Bubble symmetry is, well, interesting. The dot-com stock market bubble circa 1995-2003 offers a classic example of bubble symmetry, though there are many others as well. The key feature of bubble symmetry is the entire bubble retraces in roughly the same time frame as it took to soar to absurd heights.
Nobody could see bubble symmetry coming, of course. At the peak and for some time after, bubbles are viewed as the natural order of markets and so they should continue expanding forever.
Alas, the natural order of markets is mean reversion and the collapse of whatever is unsustainable. This includes speculative manias, credit bubbles, asset bubbles and projections of endless expansion of margins, profits, sales, consumption, tax revenues and everything else under the sun.
There’s a well-worn psychological path in the collapse of bubbles. This path more or less tracks the Kubler-Ross phases of denial, anger, bargaining, depression and acceptance, though the momentum of speculative frenzy demands extended displays of hubris and over-confidence, i.e. the first wobble “must be the bottom.”

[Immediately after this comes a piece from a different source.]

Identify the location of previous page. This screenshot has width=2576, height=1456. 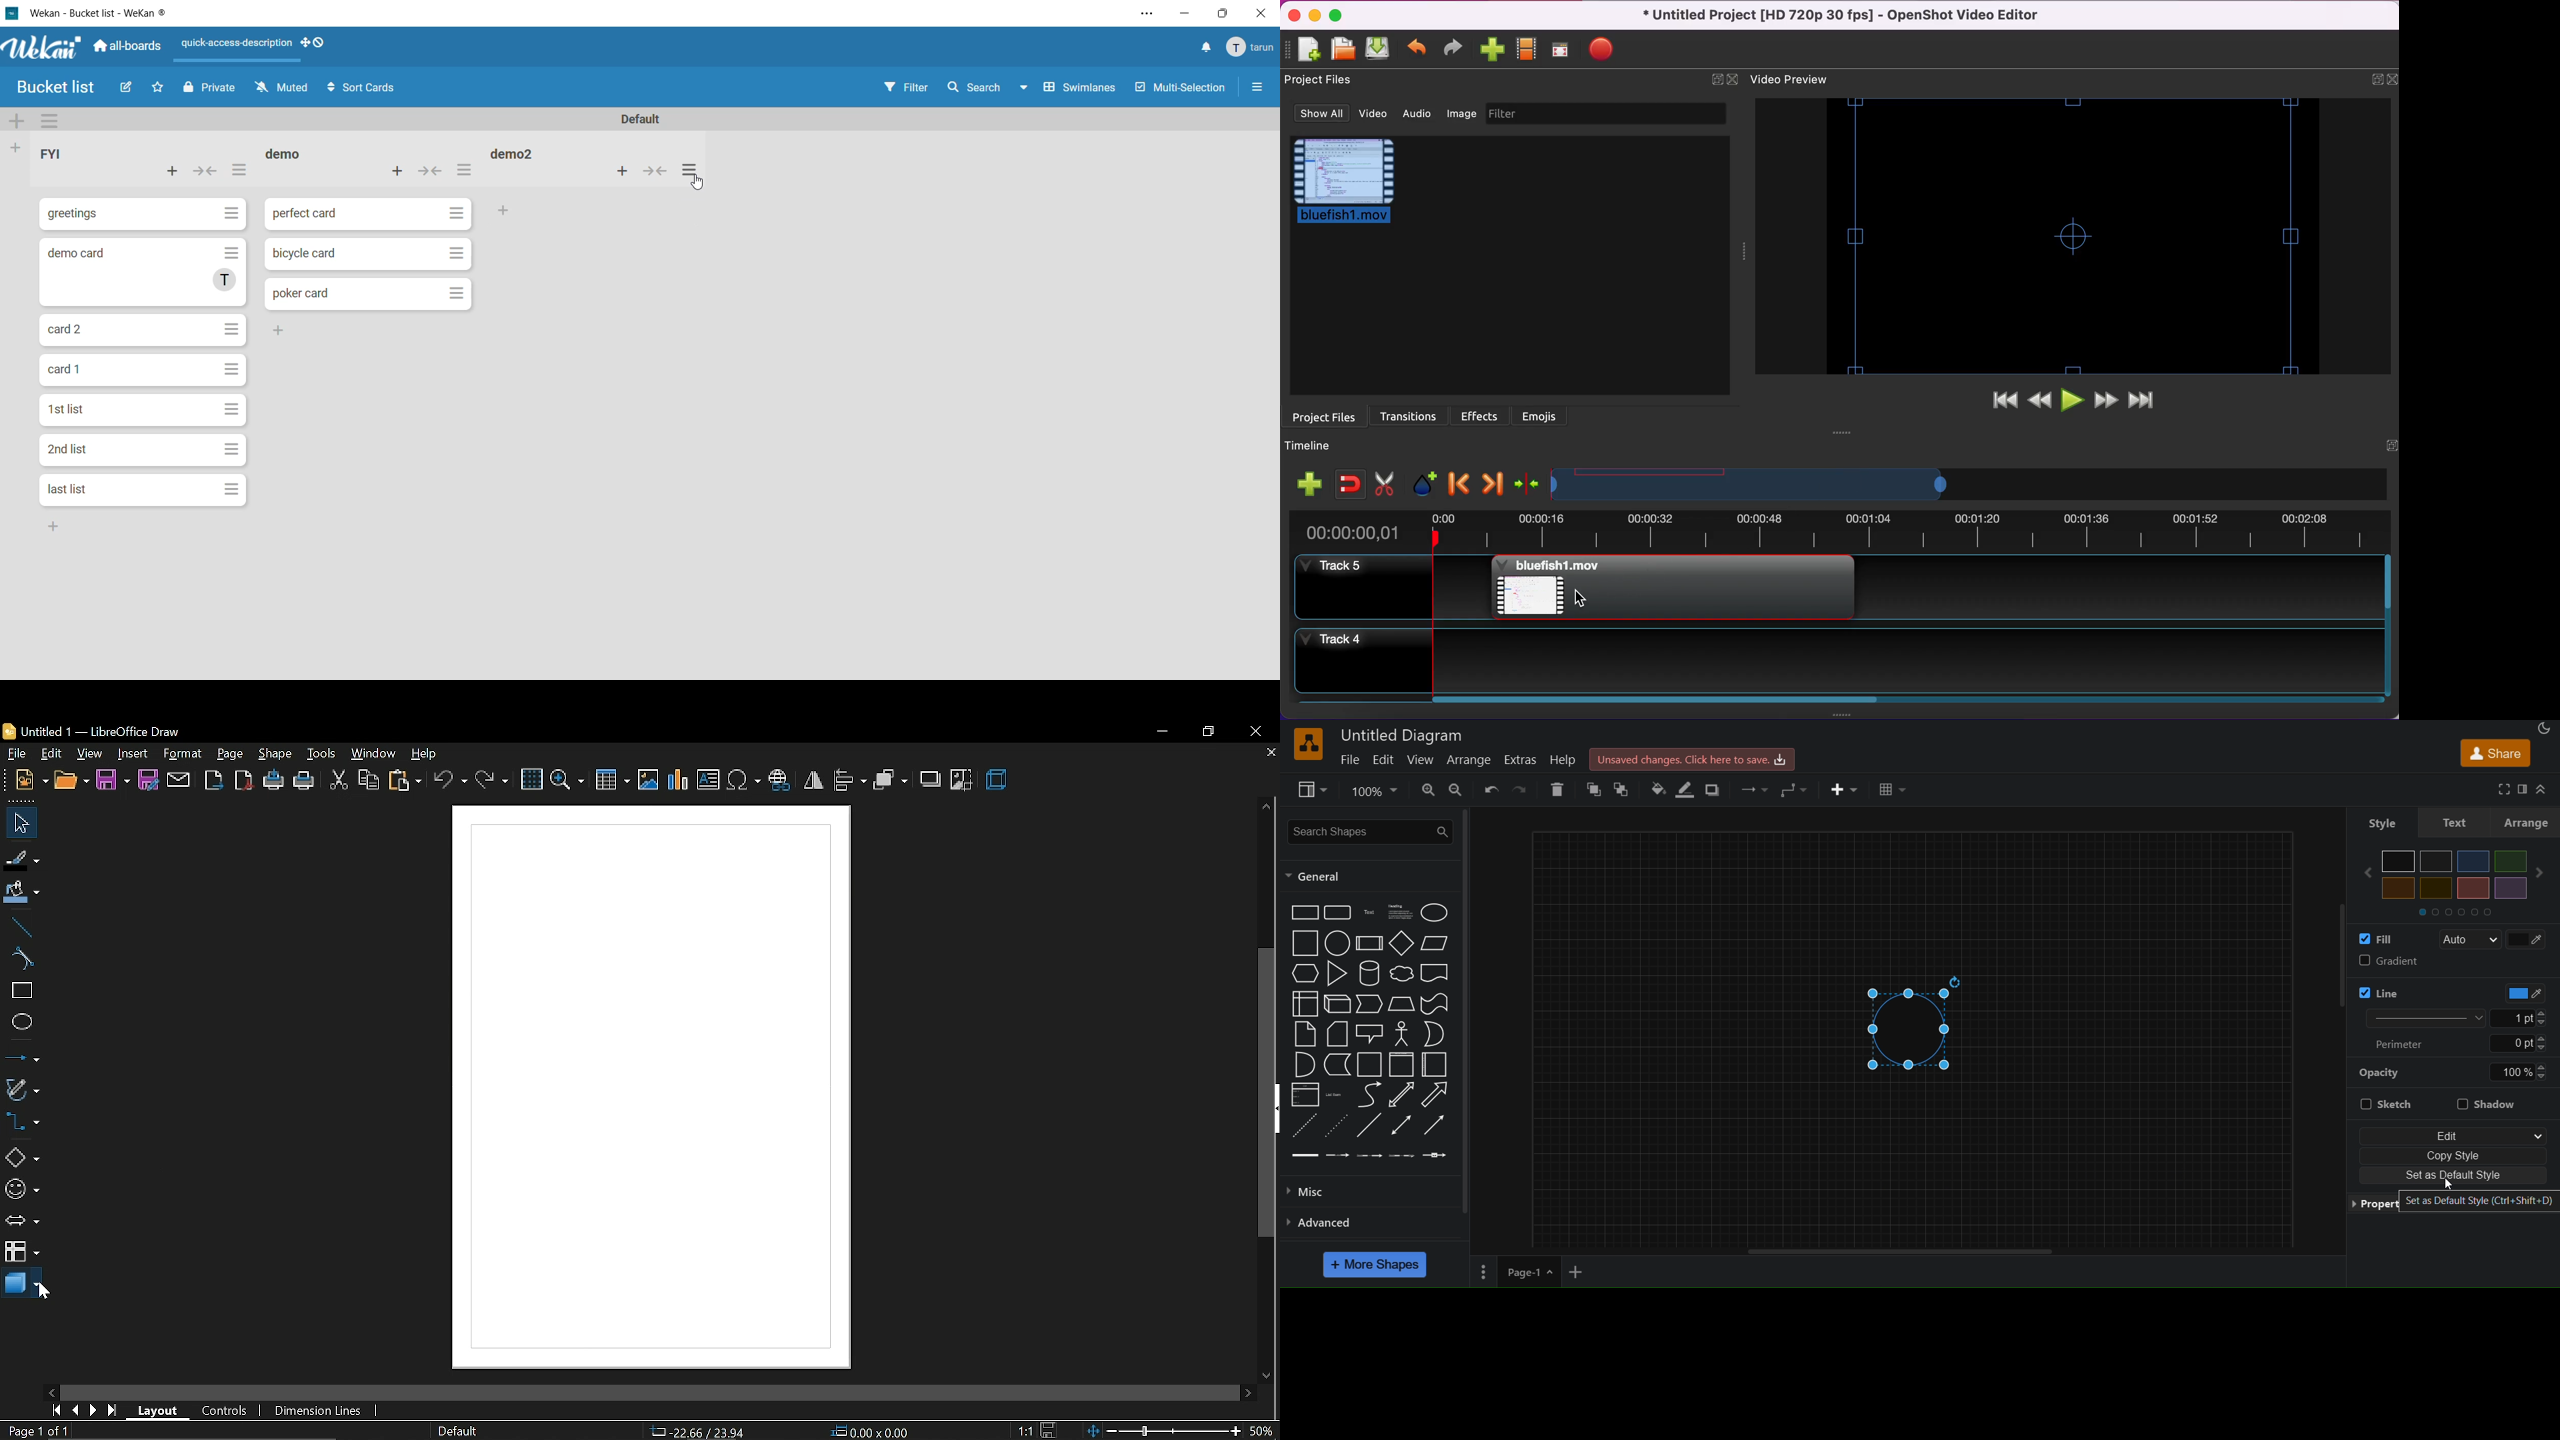
(77, 1410).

There’s also repeated spikes of false hope that “the bottom is in” and the bubble is starting to reflate.
This pattern repeats until the speculative fever finally breaks and all those betting on a resumption of the bubble mania finally give up.
This process often takes about the same length of time that it took for the bubble mania to become ubiquitous. If it took about 2.5 years for the bubble to expand, it takes about 2.5 years for the bubble to pop and the market to return to its pre-bubble level.

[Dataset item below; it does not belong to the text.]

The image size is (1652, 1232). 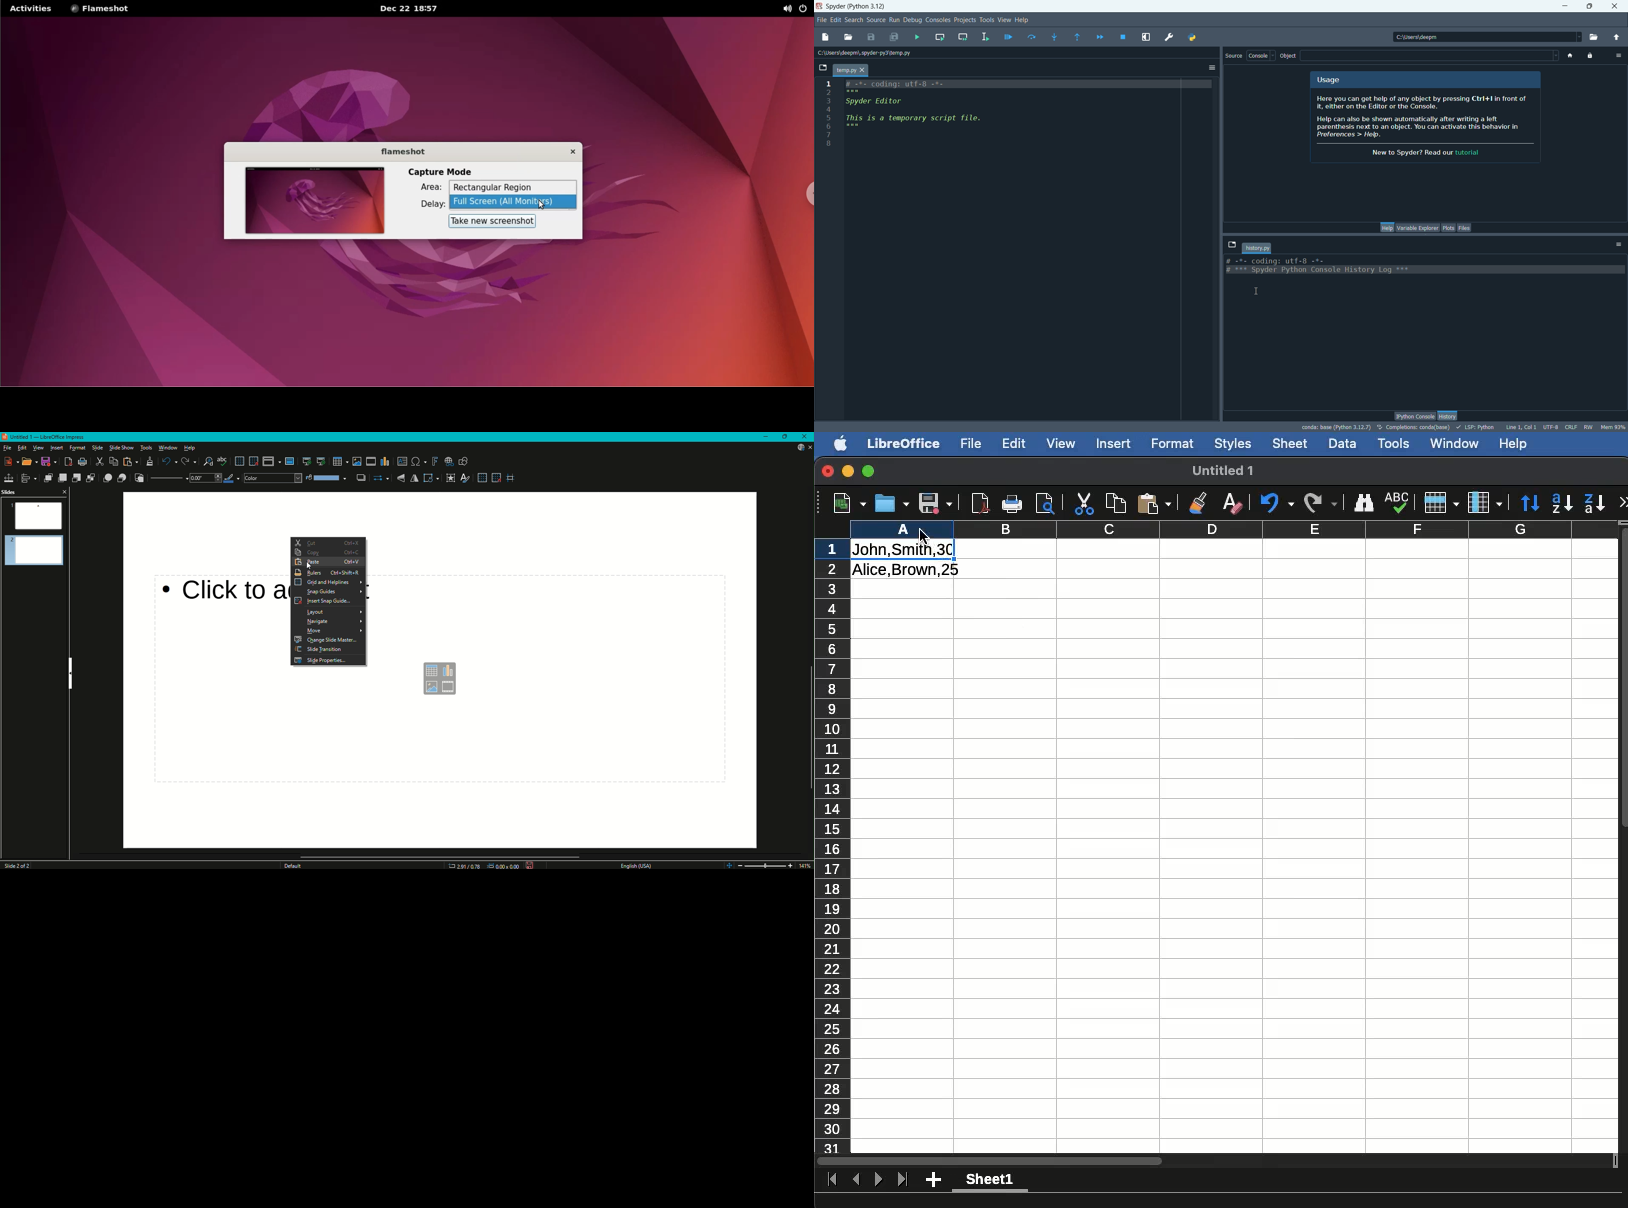 What do you see at coordinates (918, 37) in the screenshot?
I see `run files` at bounding box center [918, 37].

Once again we hear reasonable-sounding claims being used to support predictions of a never-ending rise in stock valuations.
What hasn’t changed is humans are still running Wetware 1.0 which has default settings for extremes of emotion, particularly manic euphoria, running with the herd (a.k.a. FOMO, fear of missing out) and panic / fear.
Despite all the assurances to the contrary, all bubbles pop because they are based in human emotions. We attempt to rationalize them by invoking the real world, but the reality is speculative manias are manifestations of human emotions and the feedback of running in a herd of social animals.